▶ [Data to process]:
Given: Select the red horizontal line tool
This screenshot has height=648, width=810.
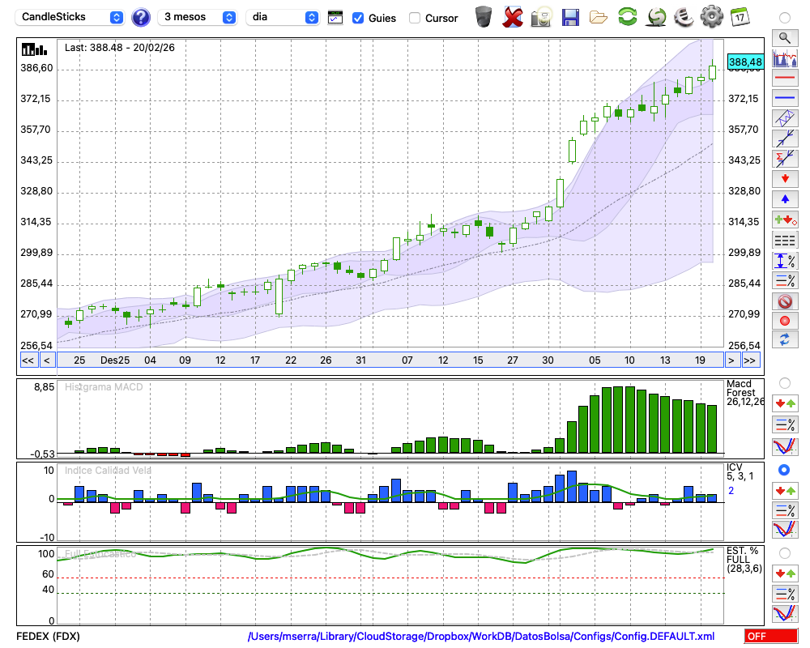Looking at the screenshot, I should (x=784, y=79).
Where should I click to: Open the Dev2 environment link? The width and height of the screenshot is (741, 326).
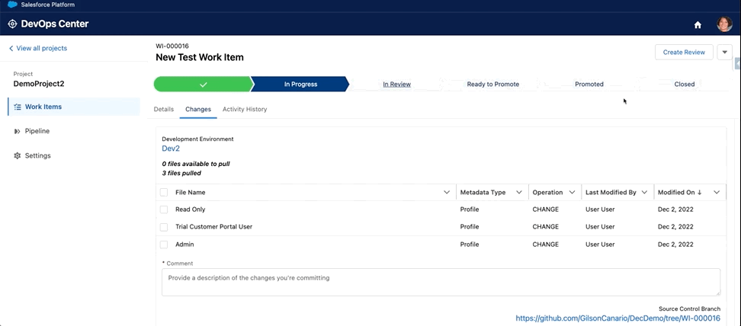171,149
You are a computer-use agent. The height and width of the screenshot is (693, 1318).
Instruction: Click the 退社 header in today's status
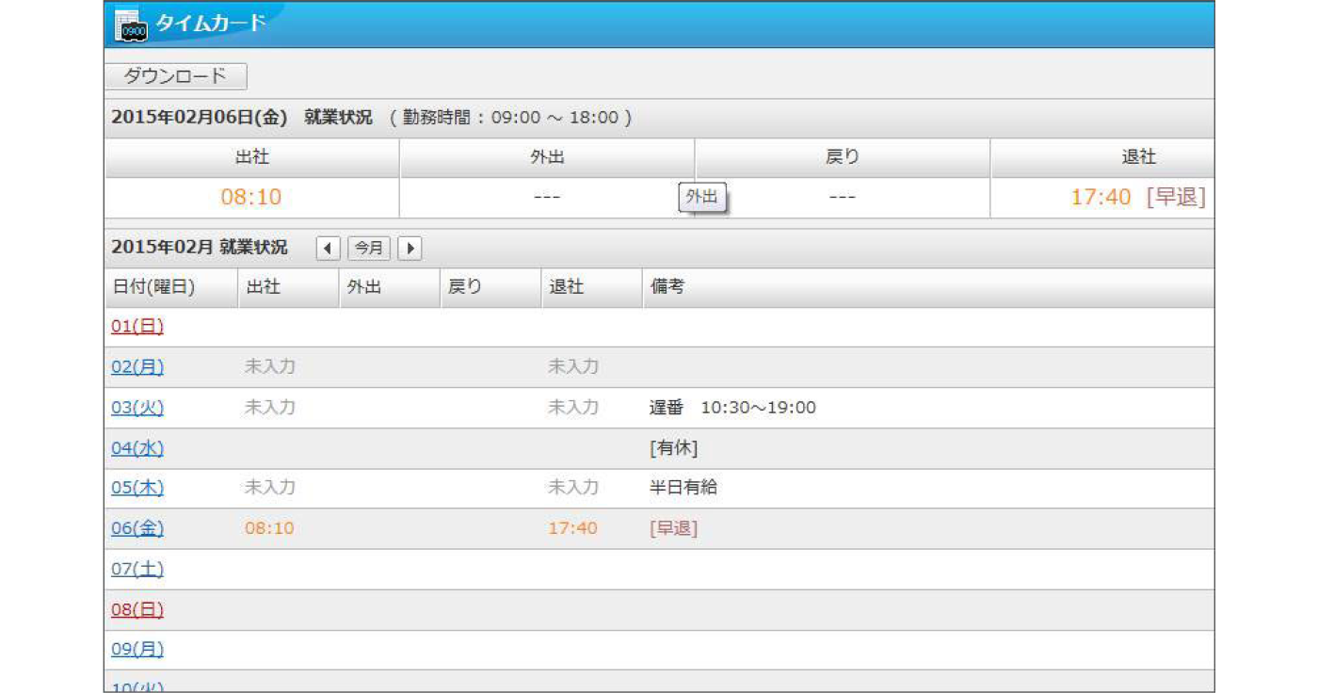coord(1102,158)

▶ [Problem statement]:
Your output should be only the lines from the line with "You are a computer-use" through the end of the data, exactly as they stand, and no pictures.

▶ [Answer]:
You are a computer-use agent. The height and width of the screenshot is (693, 1318).
Instruction: Click the 退社 header in today's status
coord(1102,158)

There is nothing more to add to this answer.